First Flight in Six Years Takes Off from Yemen's Sana’a Airport


First Flight in Six Years Takes Off from Yemen's Sana’a Airport

TEHRAN (Tasnim) – Yemen's first commercial flight in six years, which took off on Monday morning to the Jordanian capital Amman, carried 126 passengers including those seeking medical treatment.

Forty-three days have passed since the humanitarian truce entered into effect in Yemen, yet, the operation of the first commercial flight from Sana'a airport is announced on Monday, as the US-backed Saudi-led coalition continued to obstruct the opening of the Sana'a Airport.

The time that arouses optimism for some was a time of death for patients who were killed by waiting.

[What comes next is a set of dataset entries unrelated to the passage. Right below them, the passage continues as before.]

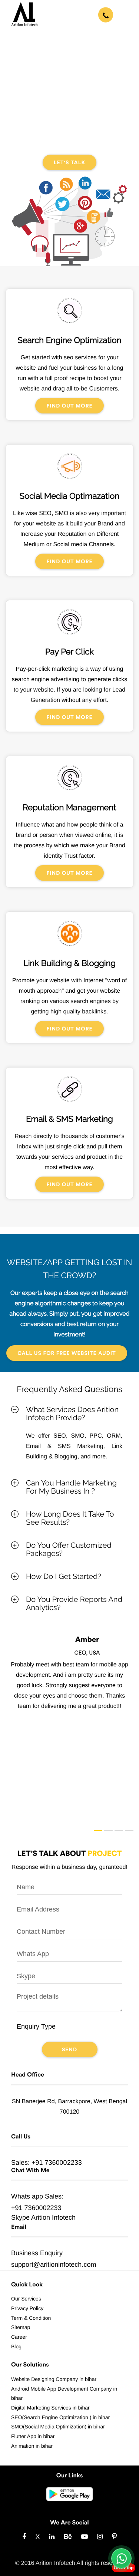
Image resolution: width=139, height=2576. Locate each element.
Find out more (69, 406)
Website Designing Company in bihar (53, 2379)
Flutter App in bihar (33, 2436)
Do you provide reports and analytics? (74, 1603)
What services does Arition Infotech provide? (72, 1413)
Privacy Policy (27, 2308)
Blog (16, 2346)
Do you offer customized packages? (69, 1549)
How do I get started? (63, 1576)
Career (19, 2337)
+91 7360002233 (57, 2162)
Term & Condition (31, 2318)
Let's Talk (70, 162)
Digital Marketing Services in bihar (50, 2408)
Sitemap (20, 2327)
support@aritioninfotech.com (53, 2264)
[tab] (69, 1413)
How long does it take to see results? (70, 1518)
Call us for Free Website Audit (66, 1353)
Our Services (26, 2299)
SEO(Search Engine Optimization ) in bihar (60, 2417)
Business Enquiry (37, 2253)
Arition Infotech (53, 2217)
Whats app (27, 2196)
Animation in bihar (32, 2446)
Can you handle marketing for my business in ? (71, 1486)
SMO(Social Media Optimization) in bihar (58, 2427)
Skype (20, 2217)
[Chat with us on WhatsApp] (121, 2558)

On Sunday evening, Yemeni Minister of Transport Abdulwahab Al-Durra said that the first commercial flight from Sana'a International Airport will go to Jordan, with a return trip on the same day, via Yemeni Airlines.

Earlier, the plane had arrived in Sana'a from the southern port city of Aden to pick up the passengers. On touchdown, it was welcomed by a ceremonial "water salute," according to a video posted online by the national carrier.

The flight is part of the UN-brokered, 60-day truce agreement that was struck last month.

The truce which went into effect on April 2, calls for two commercial flights a week to and from Sana'a to Jordan and Egypt, as blockade of Yemen continued by the Saudi-led coalition.

The closure of the airport has inflicted major economic and humanitarian damage — thousands of people had lost their jobs as businesses providing services closed down or suffered heavy losses.

Before the blockade, the airport had an estimated of 6,000 passengers a day, and more than 2 million passengers every year, according to the Norwegian Refugee Council, an international charity working in Yemen.

The flight was initially due to take off on April 2 but it was delayed by the Saudi-led coalition.

Along with the flights, the truce also included allowing 18 vessels carrying fuel into the Red Sea port of Hudaydah over a two-month period.

The cease-fire came amid concerted international and regional efforts to find a settlement to the conflict that has devastated the Arab world's poorest country and pushed it to the brink of famine.

The opening of Sana'a International Airport is a humanitarian need to save the lives of millions of sick and trapped Yemenis outside of Yemen, as well as to alleviate the pain that citizens face when traveling through seized governorates' airports.

The airport is a crucial artery for visitors and humanitarian relief aircraft because it is located in the heart of Yemen's majority-populated governorates, serving more than 80% of the country's population.

Observers say that the continuous shutdown of Sana'a Airport has turned Yemen into a gigantic jail, resulting in a human tragedy that defies description. It resulted in a near-complete halt to commercial imports such as medications, medical supplies, and equipment entering the nation, particularly given the persistent restrictions imposed on the port of Hudaydah. This resulted in a doubling of drug prices, which most Yemenis can no longer afford, contributing to the health system's deterioration.

Saudi Arabia launched the devastating war on Yemen in March 2015 in collaboration with a number of its allies and with arms and logistics support from the US and several Western states. The objective was to bring back to power a Riyadh-friendly regime and crush the popular Ansarullah resistance movement, which has been running state affairs in the absence of an effective government in Yemen.

Shortly after the onset of the war, the regime in Riyadh also triggered a tight blockade on Yemen, where the population is in dire need of basic supplies such as food and medicine.

The Saudi-led war has stopped well short of all of its goals, despite killing hundreds of thousands of Yemenis and turning the entire country into the scene of the world’s worst humanitarian crisis.